Please copy, character for character, everything from the line containing "Go to previous" down to the end of the records.

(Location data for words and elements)
[START]

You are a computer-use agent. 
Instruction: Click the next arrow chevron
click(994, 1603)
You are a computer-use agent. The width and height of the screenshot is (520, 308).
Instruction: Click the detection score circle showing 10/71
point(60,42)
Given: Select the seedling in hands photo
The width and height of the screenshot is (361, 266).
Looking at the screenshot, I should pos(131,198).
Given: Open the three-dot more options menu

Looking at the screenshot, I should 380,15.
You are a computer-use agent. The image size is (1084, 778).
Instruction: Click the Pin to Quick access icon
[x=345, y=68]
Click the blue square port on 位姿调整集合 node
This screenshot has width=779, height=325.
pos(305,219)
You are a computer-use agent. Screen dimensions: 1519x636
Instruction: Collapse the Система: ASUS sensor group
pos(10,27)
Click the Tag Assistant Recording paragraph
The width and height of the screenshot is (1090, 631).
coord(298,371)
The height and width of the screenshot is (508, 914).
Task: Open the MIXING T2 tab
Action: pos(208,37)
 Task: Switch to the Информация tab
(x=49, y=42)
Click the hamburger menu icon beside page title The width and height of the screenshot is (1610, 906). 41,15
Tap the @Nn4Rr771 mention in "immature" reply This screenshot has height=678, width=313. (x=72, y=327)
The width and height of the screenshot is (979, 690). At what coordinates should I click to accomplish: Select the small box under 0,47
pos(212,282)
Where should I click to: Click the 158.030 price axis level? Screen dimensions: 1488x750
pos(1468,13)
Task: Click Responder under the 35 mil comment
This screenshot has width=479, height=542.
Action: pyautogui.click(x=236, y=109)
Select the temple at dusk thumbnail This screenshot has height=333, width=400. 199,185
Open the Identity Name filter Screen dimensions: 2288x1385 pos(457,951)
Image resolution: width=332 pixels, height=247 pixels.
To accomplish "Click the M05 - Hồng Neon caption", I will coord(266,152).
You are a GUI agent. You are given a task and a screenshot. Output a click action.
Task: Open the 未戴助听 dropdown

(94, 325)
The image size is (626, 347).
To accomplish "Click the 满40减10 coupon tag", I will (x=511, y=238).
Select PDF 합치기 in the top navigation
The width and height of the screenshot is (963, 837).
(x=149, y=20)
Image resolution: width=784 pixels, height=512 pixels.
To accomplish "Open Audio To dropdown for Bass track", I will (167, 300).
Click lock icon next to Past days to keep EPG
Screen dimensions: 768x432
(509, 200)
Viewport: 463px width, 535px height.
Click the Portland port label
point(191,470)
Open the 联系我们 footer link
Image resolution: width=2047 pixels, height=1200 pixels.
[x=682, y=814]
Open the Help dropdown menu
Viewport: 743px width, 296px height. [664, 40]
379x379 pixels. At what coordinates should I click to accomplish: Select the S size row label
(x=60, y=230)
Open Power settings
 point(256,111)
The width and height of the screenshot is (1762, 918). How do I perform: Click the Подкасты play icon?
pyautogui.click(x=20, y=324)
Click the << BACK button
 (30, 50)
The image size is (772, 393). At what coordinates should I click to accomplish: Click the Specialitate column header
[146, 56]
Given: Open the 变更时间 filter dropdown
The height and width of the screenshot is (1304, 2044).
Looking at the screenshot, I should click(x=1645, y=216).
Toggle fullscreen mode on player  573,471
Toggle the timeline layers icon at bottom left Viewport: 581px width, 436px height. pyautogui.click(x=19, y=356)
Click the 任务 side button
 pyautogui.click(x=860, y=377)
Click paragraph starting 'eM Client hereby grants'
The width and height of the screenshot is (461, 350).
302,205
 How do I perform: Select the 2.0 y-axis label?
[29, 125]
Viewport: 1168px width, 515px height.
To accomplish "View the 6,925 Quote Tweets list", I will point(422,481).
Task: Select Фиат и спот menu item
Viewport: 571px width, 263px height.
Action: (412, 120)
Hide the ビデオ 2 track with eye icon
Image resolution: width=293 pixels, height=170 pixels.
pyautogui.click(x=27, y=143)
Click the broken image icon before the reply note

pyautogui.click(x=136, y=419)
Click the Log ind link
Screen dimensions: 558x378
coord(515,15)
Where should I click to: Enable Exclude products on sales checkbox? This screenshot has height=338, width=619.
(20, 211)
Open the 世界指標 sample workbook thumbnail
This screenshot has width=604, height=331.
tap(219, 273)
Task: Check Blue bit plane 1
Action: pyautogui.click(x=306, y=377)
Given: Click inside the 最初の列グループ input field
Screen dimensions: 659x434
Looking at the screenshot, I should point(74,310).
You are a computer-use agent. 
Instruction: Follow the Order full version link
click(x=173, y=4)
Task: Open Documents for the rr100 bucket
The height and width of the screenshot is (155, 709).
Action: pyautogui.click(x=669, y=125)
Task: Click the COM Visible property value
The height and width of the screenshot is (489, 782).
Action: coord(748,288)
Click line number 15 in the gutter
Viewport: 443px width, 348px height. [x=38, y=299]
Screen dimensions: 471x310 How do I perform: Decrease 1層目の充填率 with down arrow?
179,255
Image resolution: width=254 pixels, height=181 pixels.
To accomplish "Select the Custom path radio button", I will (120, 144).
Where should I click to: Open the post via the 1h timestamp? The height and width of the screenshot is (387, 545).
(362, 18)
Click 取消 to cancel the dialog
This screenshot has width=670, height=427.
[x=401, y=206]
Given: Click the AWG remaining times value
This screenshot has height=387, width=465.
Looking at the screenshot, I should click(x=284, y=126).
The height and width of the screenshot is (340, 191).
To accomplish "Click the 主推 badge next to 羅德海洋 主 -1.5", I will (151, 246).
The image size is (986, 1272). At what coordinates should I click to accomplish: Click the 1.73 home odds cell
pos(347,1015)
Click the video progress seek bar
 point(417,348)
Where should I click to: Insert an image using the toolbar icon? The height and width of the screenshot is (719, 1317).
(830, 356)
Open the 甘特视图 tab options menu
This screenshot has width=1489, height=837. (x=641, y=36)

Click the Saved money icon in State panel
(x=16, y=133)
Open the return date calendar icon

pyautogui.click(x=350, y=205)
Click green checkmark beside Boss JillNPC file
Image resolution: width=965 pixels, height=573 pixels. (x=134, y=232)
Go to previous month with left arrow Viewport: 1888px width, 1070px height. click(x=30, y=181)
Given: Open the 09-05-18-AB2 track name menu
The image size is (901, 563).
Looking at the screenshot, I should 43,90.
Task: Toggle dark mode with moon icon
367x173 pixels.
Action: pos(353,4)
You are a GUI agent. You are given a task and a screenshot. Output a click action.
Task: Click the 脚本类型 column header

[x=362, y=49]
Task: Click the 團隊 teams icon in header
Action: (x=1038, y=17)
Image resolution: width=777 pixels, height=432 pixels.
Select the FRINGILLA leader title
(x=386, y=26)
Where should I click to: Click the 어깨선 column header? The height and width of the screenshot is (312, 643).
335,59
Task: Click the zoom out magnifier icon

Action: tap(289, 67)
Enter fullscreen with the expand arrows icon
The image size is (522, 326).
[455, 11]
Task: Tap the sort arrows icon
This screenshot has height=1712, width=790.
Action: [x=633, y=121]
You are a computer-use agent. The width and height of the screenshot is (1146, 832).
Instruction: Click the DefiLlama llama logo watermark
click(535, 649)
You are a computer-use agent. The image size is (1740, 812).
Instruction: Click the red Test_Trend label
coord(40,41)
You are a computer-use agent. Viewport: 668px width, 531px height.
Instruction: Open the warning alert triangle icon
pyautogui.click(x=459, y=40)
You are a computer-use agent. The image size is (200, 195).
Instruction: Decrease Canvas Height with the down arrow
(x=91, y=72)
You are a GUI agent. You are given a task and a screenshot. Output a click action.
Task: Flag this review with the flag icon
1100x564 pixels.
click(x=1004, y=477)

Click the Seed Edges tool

[END]

PROBLEM SOLUTION:
Go to previous month with left arrow Viewport: 1888px width, 1070px height. click(x=30, y=181)
Given: Open the 09-05-18-AB2 track name menu
The image size is (901, 563).
Looking at the screenshot, I should 43,90.
Task: Toggle dark mode with moon icon
367x173 pixels.
Action: pos(353,4)
You are a GUI agent. You are given a task and a screenshot. Output a click action.
Task: Click the 脚本类型 column header

[x=362, y=49]
Task: Click the 團隊 teams icon in header
Action: (x=1038, y=17)
Image resolution: width=777 pixels, height=432 pixels.
Select the FRINGILLA leader title
(x=386, y=26)
Where should I click to: Click the 어깨선 column header? The height and width of the screenshot is (312, 643).
335,59
Task: Click the zoom out magnifier icon

Action: tap(289, 67)
Enter fullscreen with the expand arrows icon
The image size is (522, 326).
[455, 11]
Task: Tap the sort arrows icon
This screenshot has height=1712, width=790.
Action: [x=633, y=121]
You are a computer-use agent. The width and height of the screenshot is (1146, 832).
Instruction: Click the DefiLlama llama logo watermark
click(535, 649)
You are a computer-use agent. The image size is (1740, 812).
Instruction: Click the red Test_Trend label
coord(40,41)
You are a computer-use agent. Viewport: 668px width, 531px height.
Instruction: Open the warning alert triangle icon
pyautogui.click(x=459, y=40)
You are a computer-use agent. The image size is (200, 195).
Instruction: Decrease Canvas Height with the down arrow
(x=91, y=72)
You are a GUI agent. You are given a task and a screenshot. Output a click action.
Task: Flag this review with the flag icon
1100x564 pixels.
click(x=1004, y=477)

Click the Seed Edges tool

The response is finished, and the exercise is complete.